Records for locating displayed items -
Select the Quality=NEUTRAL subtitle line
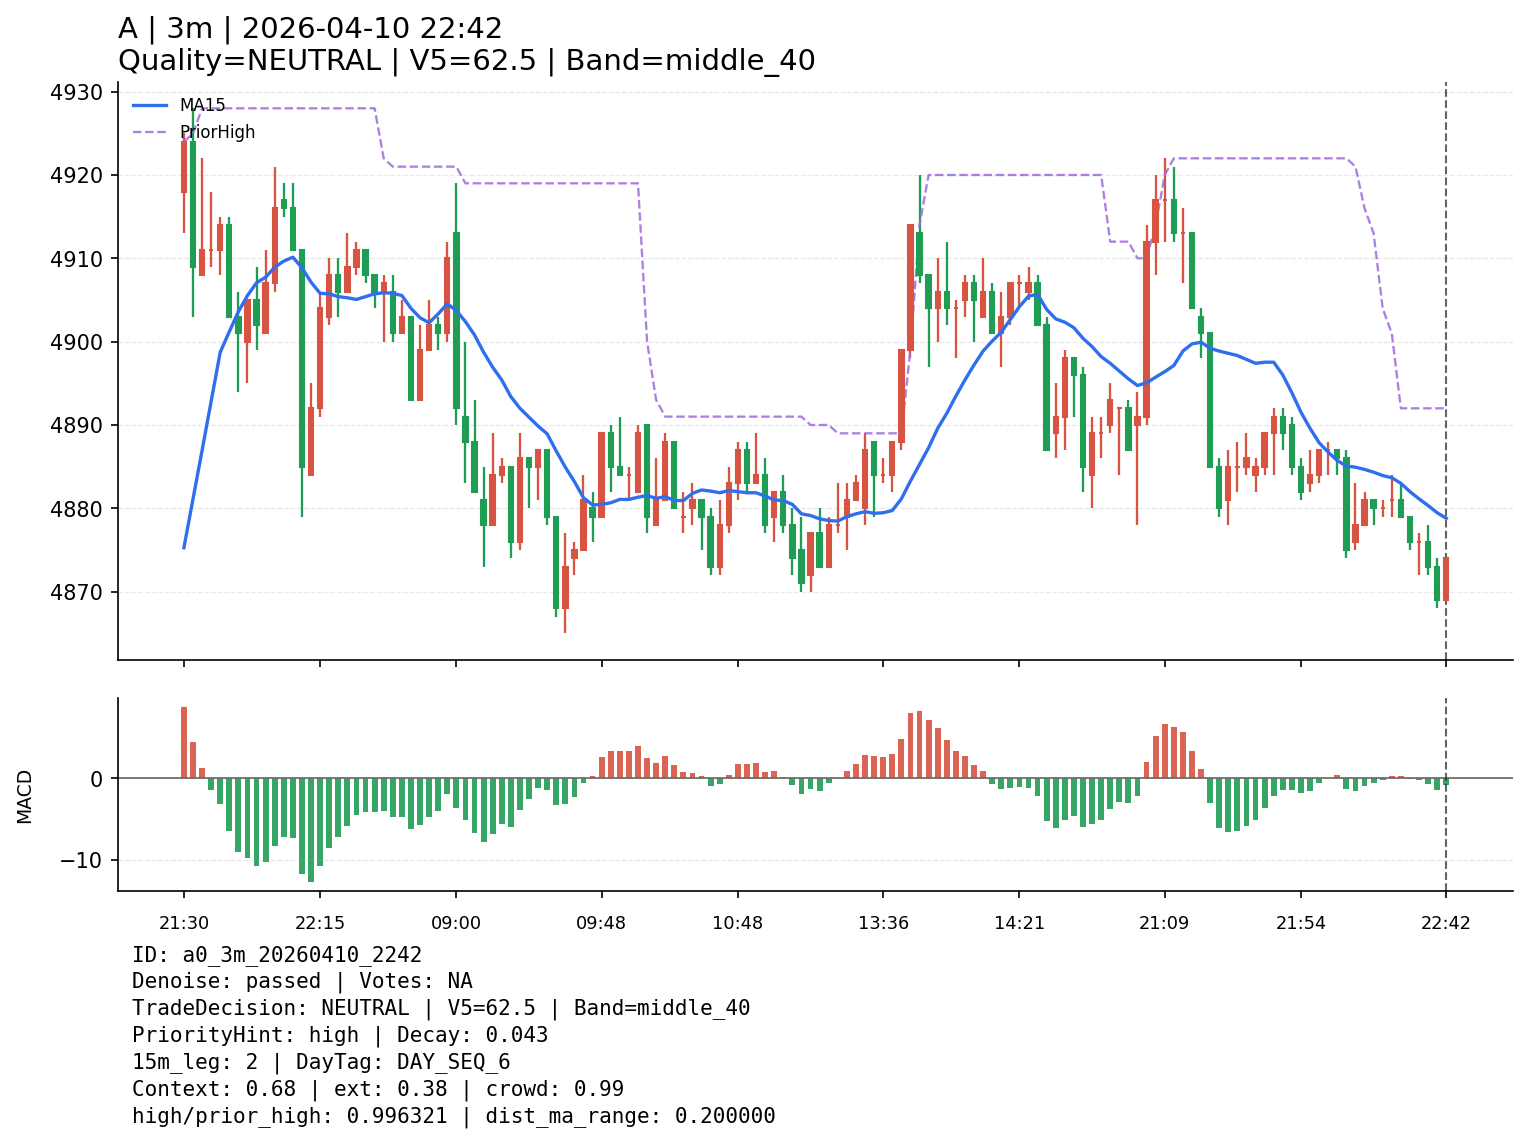This screenshot has width=1527, height=1143. pyautogui.click(x=466, y=61)
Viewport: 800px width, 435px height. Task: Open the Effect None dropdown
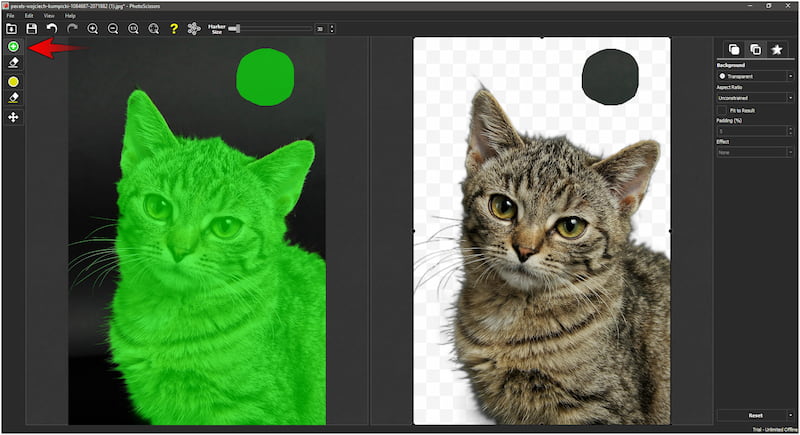755,152
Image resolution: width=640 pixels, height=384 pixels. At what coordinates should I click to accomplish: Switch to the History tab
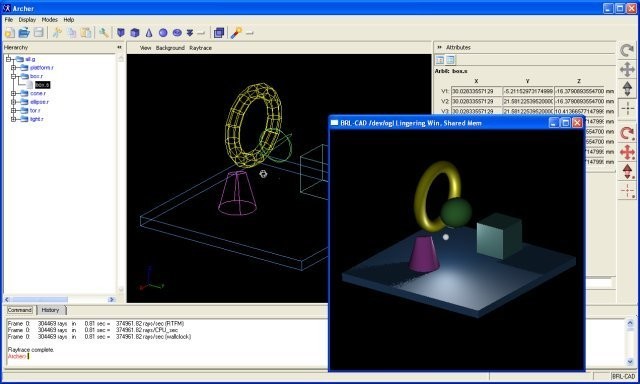tap(51, 310)
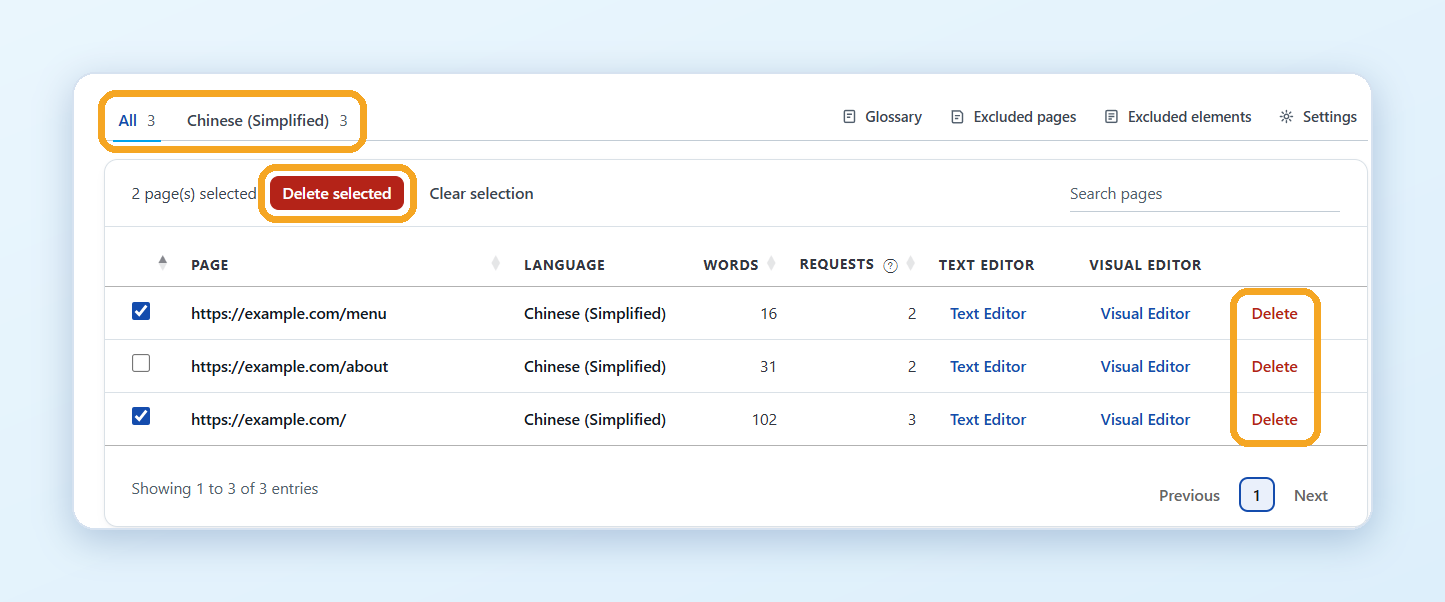Sort by the Requests column arrows
Image resolution: width=1445 pixels, height=602 pixels.
(x=911, y=264)
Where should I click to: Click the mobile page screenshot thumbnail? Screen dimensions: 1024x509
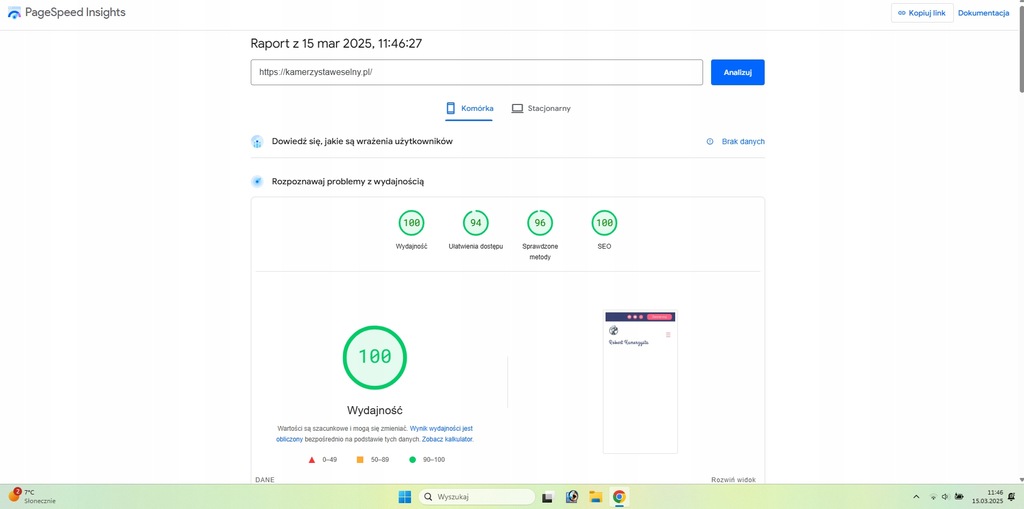click(640, 382)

EXERCISE PROMPT -
Present the records as a Markdown table with the columns No. and Line, beginning at the line that contains "Image resolution: width=640" and continuing through the end of the records, with blank lines skipped. Leave the pictures out of the answer.

RESULT OF THE TASK -
| No. | Line |
|---|---|
| 1 | Image resolution: width=640 pixels, height=384 pixels. At what coordinates should I click to accomplish: Switch to the History tab |
| 2 | tap(51, 310) |
| 3 | Sort by the Requests column arrows |
| 4 | Image resolution: width=1445 pixels, height=602 pixels. |
| 5 | (x=911, y=264) |
| 6 | Where should I click to: Click the mobile page screenshot thumbnail? Screen dimensions: 1024x509 |
| 7 | click(640, 382) |